Burke also criticised the Government’s lag in issuing its first phase of arts recovery funding, adding: “It took more than 100 days for the Morrison government to respond to the desperate calls from the sector for help. It’s been nearly 400 days since he gave his press conference.”
Following months of formal requests, the RISE program was first announced by the Federal Government in June of 2020. It came as part of a $250million relief package for the arts industry, with $75million in grants to provide capital for new festivals, concerts, tours and events (initially exclusive to organisations in Victoria).
A rundown of guidelines for the funding was later published that August, however as ArtsHub noted in their report yesterday (July 21), the first portion of RISE funds – comprising $20million spread across 48 projects – were not issued until last November.
A further $2million was issued in December to fund two organisations – Dark Mofo and La Boite Theatre Company – with the most recent two waves landing in April (at $6.8million between 29 orgs) and May (at $25million between 66) of 2021.

------------------------------

→ QUESTIONS:
1: List each amount of RISE funding that the passage on federal arts recovery funding says was issued, together with the month it was issued.
2: Pick up the passage on federal arts recovery funding after its final sentence and continue it.

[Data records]
------------------------------

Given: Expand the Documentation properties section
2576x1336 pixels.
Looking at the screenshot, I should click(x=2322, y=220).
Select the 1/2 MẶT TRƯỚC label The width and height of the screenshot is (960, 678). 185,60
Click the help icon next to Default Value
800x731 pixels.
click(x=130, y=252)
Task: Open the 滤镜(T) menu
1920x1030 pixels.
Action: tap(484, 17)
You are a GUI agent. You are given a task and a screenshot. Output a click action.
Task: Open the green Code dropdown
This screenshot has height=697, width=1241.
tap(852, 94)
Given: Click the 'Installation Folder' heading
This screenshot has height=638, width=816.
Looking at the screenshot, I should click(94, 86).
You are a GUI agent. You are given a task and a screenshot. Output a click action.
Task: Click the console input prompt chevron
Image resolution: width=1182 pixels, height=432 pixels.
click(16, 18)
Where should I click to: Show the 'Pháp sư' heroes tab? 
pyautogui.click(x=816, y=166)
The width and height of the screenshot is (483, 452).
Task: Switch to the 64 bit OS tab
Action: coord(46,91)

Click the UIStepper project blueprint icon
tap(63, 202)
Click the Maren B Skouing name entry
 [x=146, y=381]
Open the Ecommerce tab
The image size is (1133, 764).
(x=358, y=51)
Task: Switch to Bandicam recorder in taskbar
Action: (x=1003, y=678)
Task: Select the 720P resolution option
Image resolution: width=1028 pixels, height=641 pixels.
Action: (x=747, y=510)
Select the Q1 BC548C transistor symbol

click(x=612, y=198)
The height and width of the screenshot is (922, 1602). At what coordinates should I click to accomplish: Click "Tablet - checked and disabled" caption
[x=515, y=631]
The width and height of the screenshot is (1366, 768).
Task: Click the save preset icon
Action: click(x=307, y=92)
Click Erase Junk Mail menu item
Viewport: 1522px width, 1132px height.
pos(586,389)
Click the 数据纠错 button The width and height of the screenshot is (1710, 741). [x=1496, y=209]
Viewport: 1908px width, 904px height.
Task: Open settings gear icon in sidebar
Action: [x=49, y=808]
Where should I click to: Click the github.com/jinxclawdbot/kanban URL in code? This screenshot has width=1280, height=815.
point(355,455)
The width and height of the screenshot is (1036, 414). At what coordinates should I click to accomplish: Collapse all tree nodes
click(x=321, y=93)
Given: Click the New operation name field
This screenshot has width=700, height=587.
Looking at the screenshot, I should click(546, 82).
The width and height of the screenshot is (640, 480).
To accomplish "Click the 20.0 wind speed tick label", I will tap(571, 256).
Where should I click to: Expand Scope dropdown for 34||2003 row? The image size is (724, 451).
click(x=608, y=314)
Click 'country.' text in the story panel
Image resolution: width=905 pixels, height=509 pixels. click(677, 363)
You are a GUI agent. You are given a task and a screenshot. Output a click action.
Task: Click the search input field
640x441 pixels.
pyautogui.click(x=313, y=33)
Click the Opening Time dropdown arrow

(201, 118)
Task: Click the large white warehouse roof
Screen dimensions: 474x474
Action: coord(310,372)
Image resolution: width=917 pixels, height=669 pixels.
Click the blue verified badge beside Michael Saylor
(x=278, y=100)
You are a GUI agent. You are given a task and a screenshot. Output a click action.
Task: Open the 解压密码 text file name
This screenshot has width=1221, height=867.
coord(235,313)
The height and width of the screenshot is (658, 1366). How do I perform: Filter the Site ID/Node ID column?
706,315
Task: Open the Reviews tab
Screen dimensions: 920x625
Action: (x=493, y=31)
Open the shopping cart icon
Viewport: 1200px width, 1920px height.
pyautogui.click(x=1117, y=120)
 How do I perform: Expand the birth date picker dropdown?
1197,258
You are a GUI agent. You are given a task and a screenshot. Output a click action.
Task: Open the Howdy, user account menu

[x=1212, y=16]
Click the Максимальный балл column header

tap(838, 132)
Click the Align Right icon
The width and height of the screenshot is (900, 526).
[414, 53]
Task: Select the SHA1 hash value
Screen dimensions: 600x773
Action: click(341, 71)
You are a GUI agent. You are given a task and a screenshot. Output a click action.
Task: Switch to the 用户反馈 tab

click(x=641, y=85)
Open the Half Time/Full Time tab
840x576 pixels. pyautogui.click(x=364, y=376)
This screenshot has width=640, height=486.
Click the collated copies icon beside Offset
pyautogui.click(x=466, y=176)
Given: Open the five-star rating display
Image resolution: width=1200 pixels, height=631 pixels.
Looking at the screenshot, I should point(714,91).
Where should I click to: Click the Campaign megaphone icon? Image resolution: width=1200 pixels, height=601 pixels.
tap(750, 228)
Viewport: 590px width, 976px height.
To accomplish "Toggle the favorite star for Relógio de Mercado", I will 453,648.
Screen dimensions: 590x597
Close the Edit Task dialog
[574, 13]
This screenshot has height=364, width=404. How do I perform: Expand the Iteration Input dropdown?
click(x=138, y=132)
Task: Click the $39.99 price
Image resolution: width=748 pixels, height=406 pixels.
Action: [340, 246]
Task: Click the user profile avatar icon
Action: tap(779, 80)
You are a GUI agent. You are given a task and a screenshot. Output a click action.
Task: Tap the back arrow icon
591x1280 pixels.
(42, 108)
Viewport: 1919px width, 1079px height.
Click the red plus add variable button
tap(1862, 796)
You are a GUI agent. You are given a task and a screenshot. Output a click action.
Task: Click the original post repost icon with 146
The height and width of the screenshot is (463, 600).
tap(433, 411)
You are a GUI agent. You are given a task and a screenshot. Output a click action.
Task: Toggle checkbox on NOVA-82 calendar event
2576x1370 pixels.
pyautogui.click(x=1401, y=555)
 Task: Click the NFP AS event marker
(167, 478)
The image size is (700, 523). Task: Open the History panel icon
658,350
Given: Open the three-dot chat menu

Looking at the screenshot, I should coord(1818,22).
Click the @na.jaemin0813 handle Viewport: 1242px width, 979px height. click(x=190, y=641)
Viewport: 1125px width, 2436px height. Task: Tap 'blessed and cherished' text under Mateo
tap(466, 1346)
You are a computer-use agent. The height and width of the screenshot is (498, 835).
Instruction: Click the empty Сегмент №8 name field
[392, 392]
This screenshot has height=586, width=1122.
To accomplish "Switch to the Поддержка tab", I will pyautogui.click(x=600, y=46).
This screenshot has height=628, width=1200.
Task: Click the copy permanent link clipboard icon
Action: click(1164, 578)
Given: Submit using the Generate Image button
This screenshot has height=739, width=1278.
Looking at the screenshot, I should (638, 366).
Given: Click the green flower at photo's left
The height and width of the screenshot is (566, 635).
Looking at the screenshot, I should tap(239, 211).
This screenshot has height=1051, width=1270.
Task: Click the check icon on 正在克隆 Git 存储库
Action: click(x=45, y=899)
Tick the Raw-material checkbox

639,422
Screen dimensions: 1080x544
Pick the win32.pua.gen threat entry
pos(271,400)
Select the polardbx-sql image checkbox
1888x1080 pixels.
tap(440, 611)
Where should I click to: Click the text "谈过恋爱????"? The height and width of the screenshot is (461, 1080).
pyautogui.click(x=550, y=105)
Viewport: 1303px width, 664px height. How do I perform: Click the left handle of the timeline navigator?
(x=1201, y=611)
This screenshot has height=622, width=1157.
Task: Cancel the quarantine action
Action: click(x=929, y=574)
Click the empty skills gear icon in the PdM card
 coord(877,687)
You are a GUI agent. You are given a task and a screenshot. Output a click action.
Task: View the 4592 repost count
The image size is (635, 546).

------------------------------

→ ANSWERS TO THE PROBLEMS:
1:
- $20million, issued in November
- $2million, issued in December
- $6.8million, issued in April 2021
- $25million, issued in May 2021

2:
The Government announced this May that RISE would receive an additional $125million over two years, however no additional news of monetary distribution has been offered.
As Burke continued in his statement earlier this week, recent lockdowns imposed by a surge in cases of COVID-19 have added to the stress faced by Australia’s arts industry. Restrictions in New South Wales, Victoria and South Australia – plus hard border closures in other states – have meant a slew of tours, festivals and other events have been either put on ice or outright cancelled.
“With 13 million Australians back in lockdown because of the government’s failures on quarantine and vaccinations, the live entertainment sector has once again been plunged into crisis,” Burke said. “Festivals, concerts and theatre shows are being cancelled by the dozen.
“The government has also ignored calls to establish a national COVID-19 insurance scheme for the arts, entertainment and events industry. That failure means many of the businesses cancelling their events will now be assessing whether or not they can survive to the other end of these lockdowns.”
Burke ended his statement with dour expectations for the Morrison Government potentially supporting the arts and entertainment industry further, stating it “clearly has no plan to give extra help despite the devastating impact of new lockdowns”.